TB is very difficult to diagnose in children. It is often recognised late when a child is already critically ill and the disease has spread from the lungs to the brain or other organs. However, an international team of researchers has shown that the disease can now be identified in over 80 per cent of cases by looking at 51 specific genes in the blood of affected children.

The researchers hope the findings - published on 30 April in the 'New England Journal of Medicine' - could be used to develop a cheap, quick and effective diagnostic test.

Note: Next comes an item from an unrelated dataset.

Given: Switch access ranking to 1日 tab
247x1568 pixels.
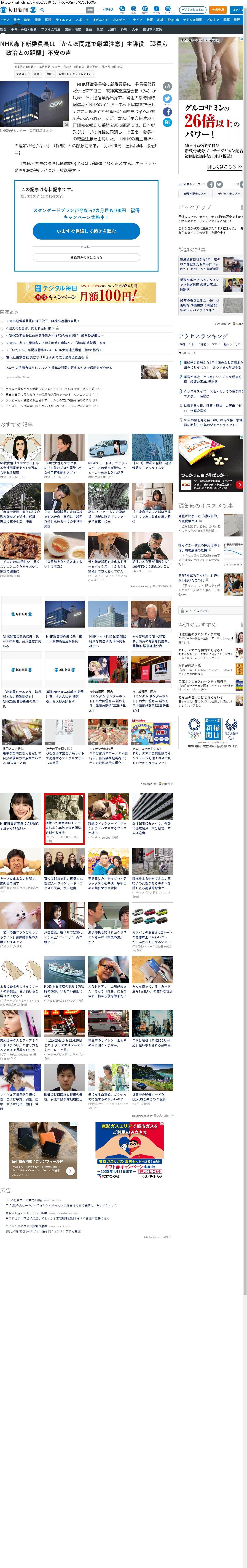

Lead researcher Professor Michael Levin, Director of the Wellcome Trust-funded Imperial College Centre for Global Health Research, explained: "We urgently need better methods to diagnose TB in children, so treatment can be started earlier and to avoid unnecessary treatment of children who are wrongly diagnosed. The symptoms of TB in children are common to many other childhood diseases, and the standard tests used on adults are not effective in children. Although the disease is treatable, thousands of children still die each year due to late diagnosis and many more are left with damage to their brain, bones and lungs."

The study - funded by the EU and carried out at Wellcome Trust-supported units in Africa - looked at over 2,800 children with symptoms of TB admitted to hospitals in South Africa, Malawi and Kenya. The researchers identified those proven to have TB and those in whom TB was excluded as the cause of their illness.

Blood samples from the South African and Malawian children were examined to see which genes were activated or suppressed in those with the disease. The researchers found that TB could be distinguished from other diseases by looking at just 51 genes from over 30,000 in the human genome and seeing whether they were activated or suppressed. This information was used to give a single TB risk score for each child, which, when tested in the Kenyan patients, accurately diagnosed over 80 per cent of those with TB. Conversely, a negative result accurately ruled out a diagnosis of TB.

Professor Levin said: "It has taken seven years and the combined efforts of clinicians and scientists in the UK, Africa and Singapore to identify this gene signature of childhood TB. What we now need is collaboration from biotechnology and industrial partners to turn these findings into a simple, rapid and affordable test for TB that can be used in hospitals worldwide."

According to World Health Organization statistics, across the world TB is second only to HIV/AIDS as the greatest cause of death due to a single infectious agent. Children represent a significant proportion of TB cases worldwide. An estimated 530,000 children became ill with TB in 2012 and 74,000 HIV-negative children died of TB.

Professor Brian Eley from the University of Cape Town, who led the clinical study in South Africa, said: "Childhood TB is a major problem in African hospitals. An accurate test for childhood TB would be an enormous breakthrough, enabling earlier diagnosis, reducing long hospital admissions for investigation of TB suspects, and limiting the number of children treated inappropriately."

Dr Suzanne Anderson from Brighton and Sussex Medical School, who led recruitment in Malawi, said: "This study has highlighted the benefit of research institutions in Europe collaborating with hospitals in Africa to apply sophisticated technology to major public health problems."

Professor Robert Heyderman, Director of the Malawi-Liverpool-Wellcome Trust Clinical Research Programme based in Blantyre at the University of Malawi College of Medicine, where part of this study took place, said: "Childhood TB has been neglected by both researchers and policy makers for too long. A test that potentially allows TB to be distinguished from other childhood diseases in Africa such as pneumonia, severe bacterial infection and HIV is a critically important tool for both clinicians and for the testing of new drugs and vaccines."